** Opening Source extract block **
FWIW, I started writing a longer response, but it turned into a big long raw braindump which may or may not be of any value, so I'm a little reluctant to post it here. I could bob it to you over email if you want, or post it here if you really want.

As to numeric types, bear in mind that what the user sees and thinks doesn't necessarily need to match what the interpreter sees and thinks. Language design is UI/UX design: the first goal is to meet users' needs and expectations as best as possible, not make life simple for the poor language developer.;) The only real rule is that where you do hide internal complexities to simplify the external interface, make sure those abstractions aren't going to spring leaks all over the user five minutes after they start to use the.
** Closing Source extract block **
** Opening Data segment block **
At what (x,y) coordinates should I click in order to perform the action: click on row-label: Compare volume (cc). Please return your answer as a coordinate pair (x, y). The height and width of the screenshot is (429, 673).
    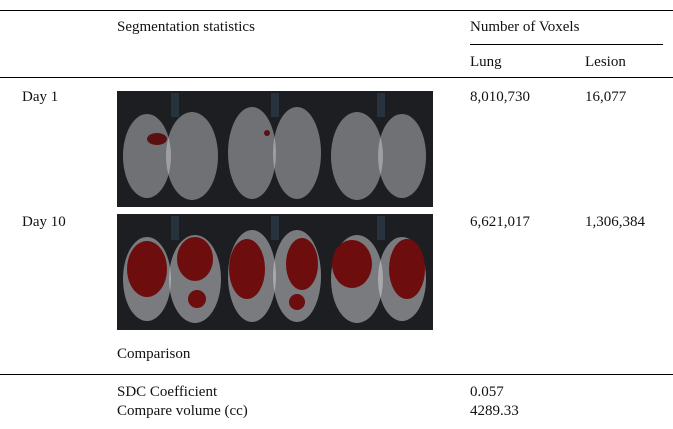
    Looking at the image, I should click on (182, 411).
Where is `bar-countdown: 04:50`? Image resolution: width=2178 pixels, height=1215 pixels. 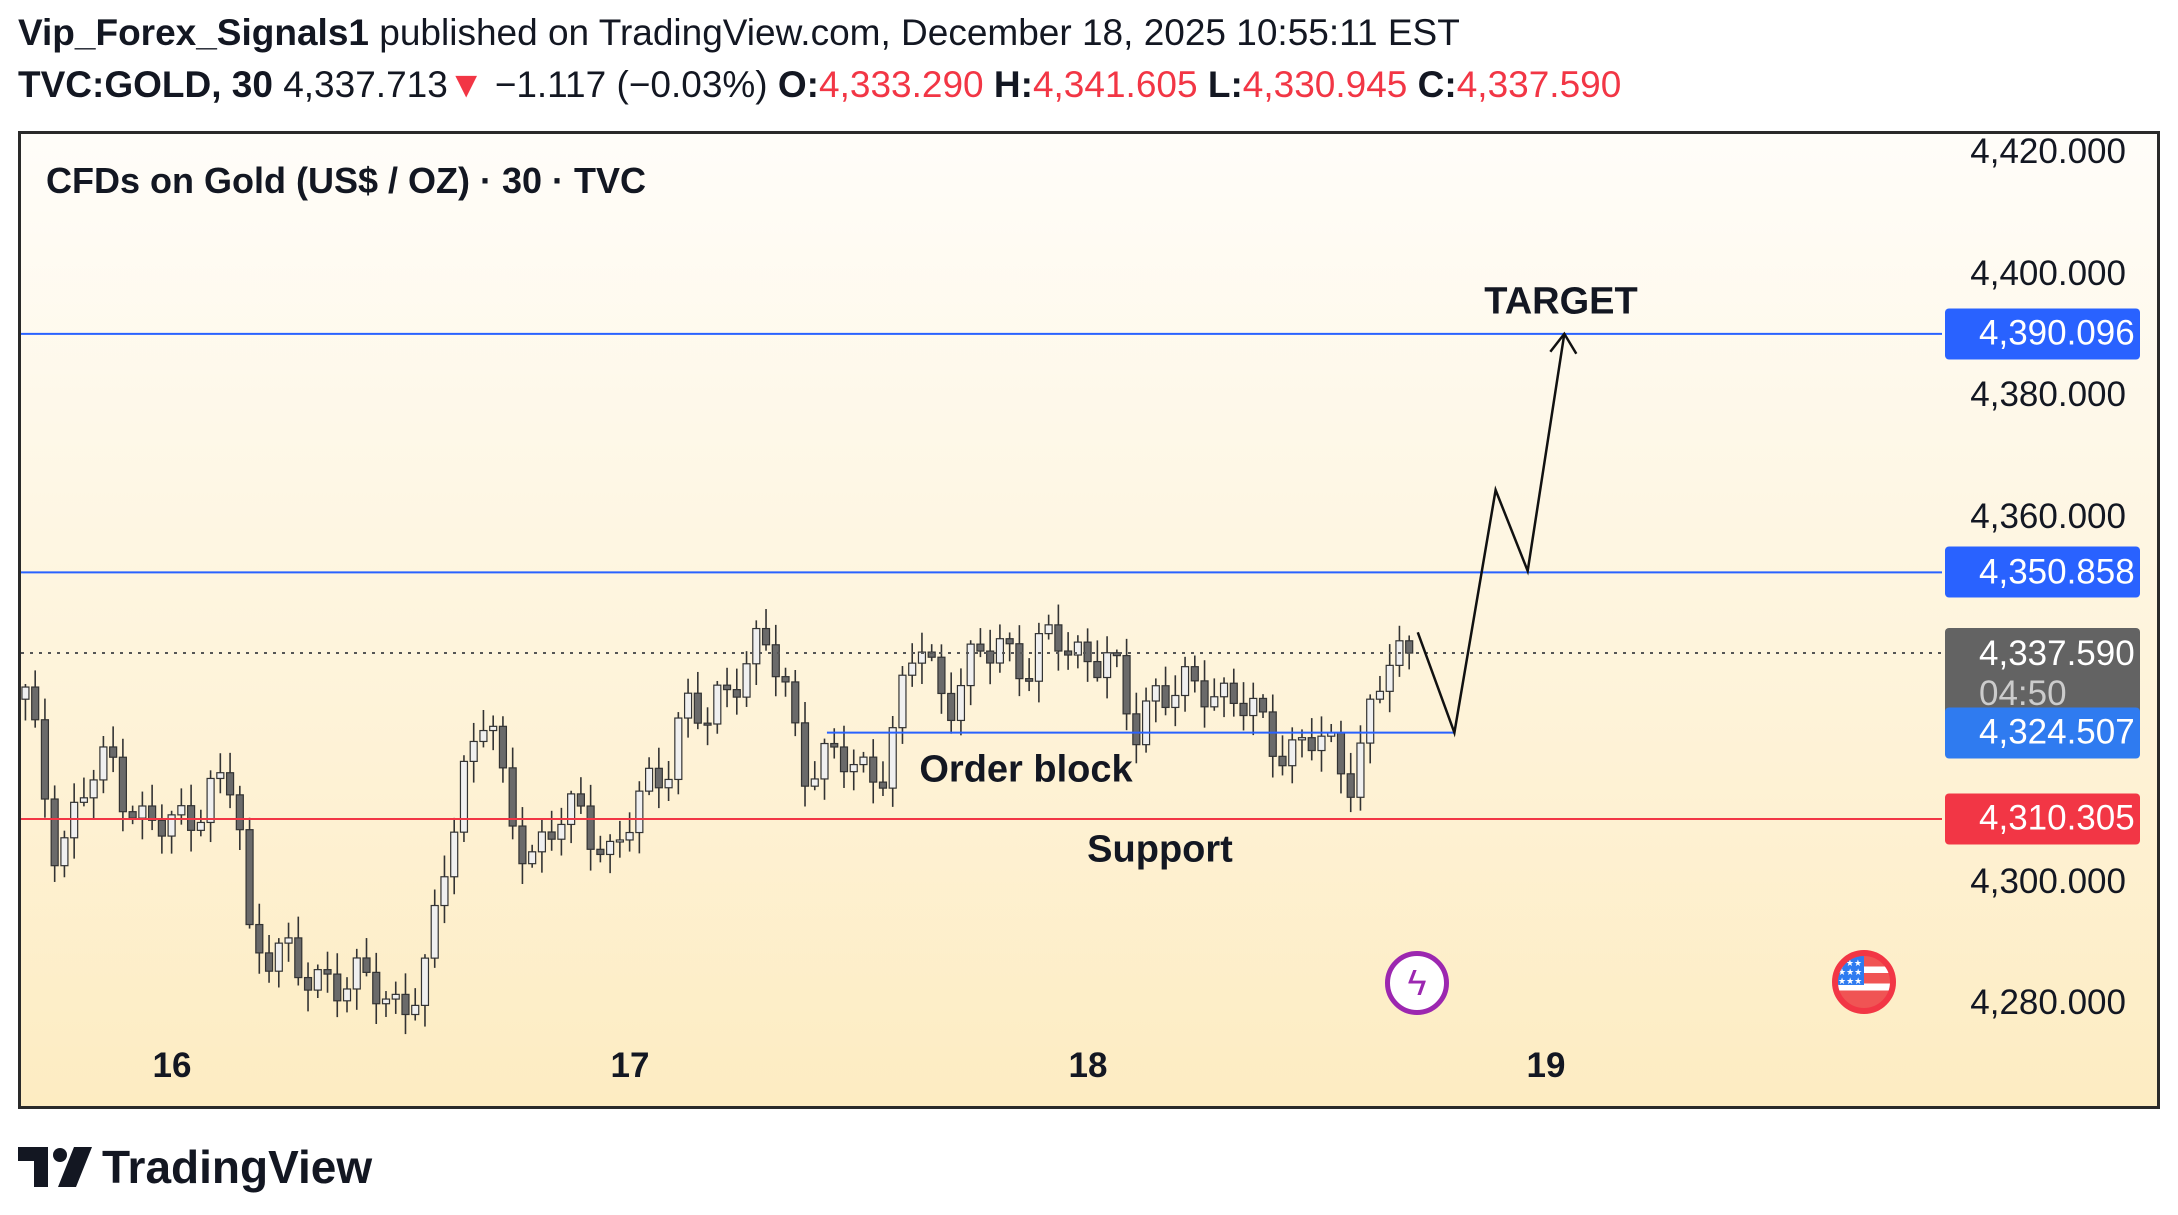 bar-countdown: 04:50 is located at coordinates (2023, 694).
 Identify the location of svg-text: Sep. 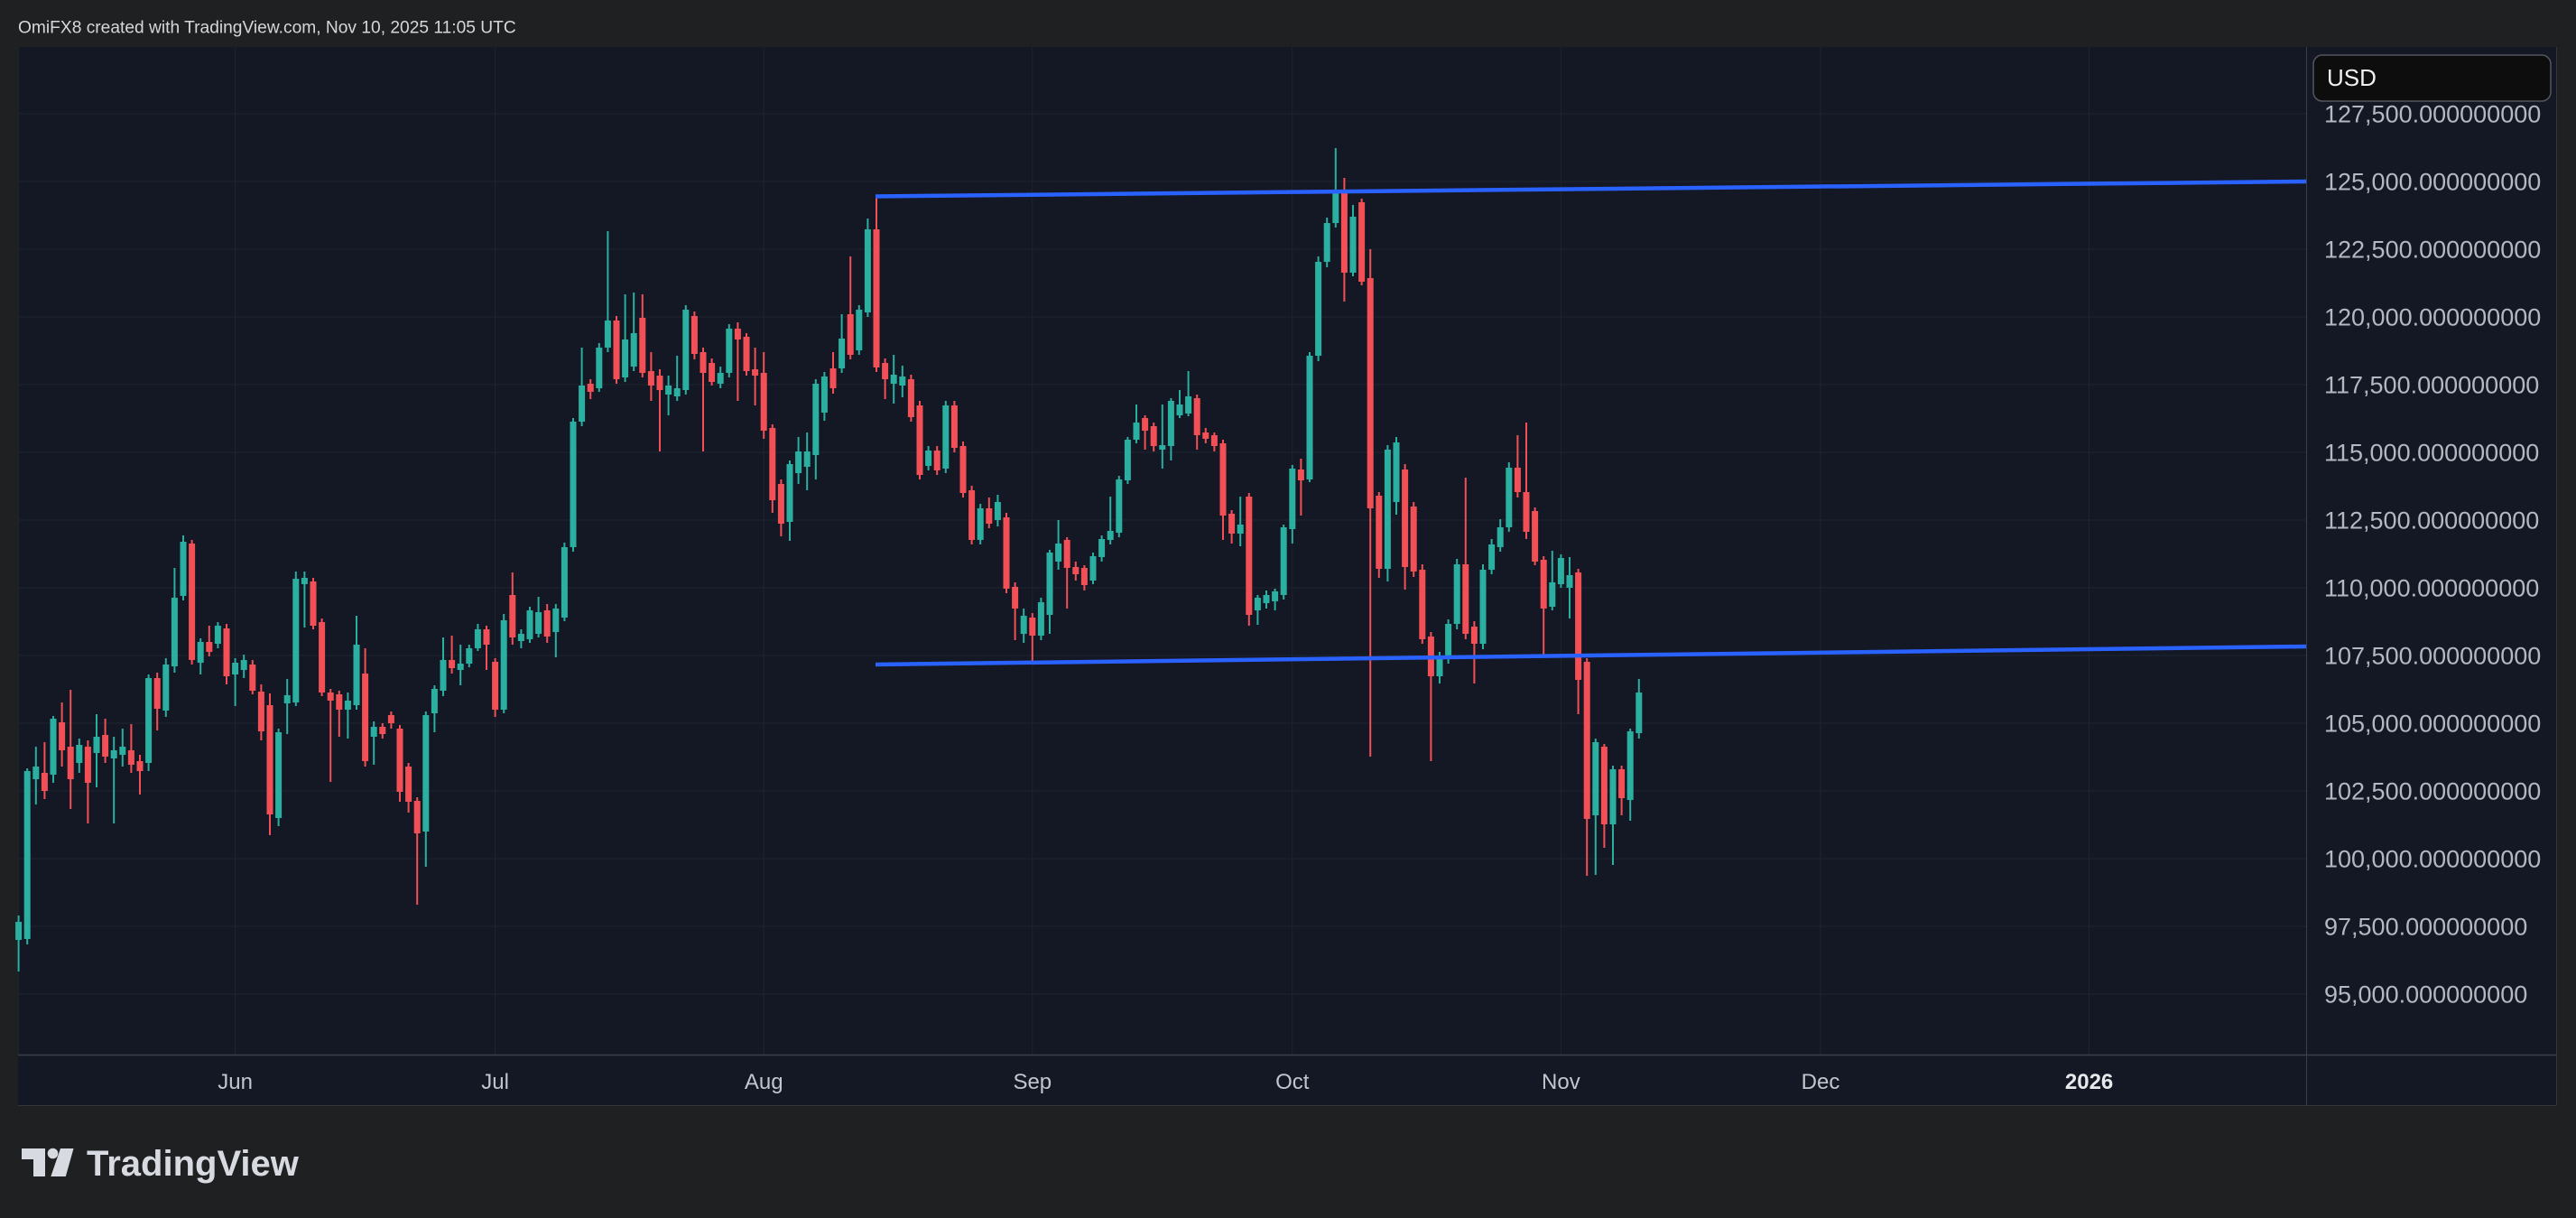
** Closing Data segment block **
- Your goal:
Rewrite the forum post about language design, beginning at "As to numeric" and stopping after "to use the.", and switch "interpreter" to "compiler". None of the data is needed here.

- Final answer:
As to numeric types, bear in mind that what the user sees and thinks doesn't necessarily need to match what the compiler sees and thinks. Language design is UI/UX design: the first goal is to meet users' needs and expectations as best as possible, not make life simple for the poor language developer.;) The only real rule is that where you do hide internal complexities to simplify the external interface, make sure those abstractions aren't going to spring leaks all over the user five minutes after they start to use the.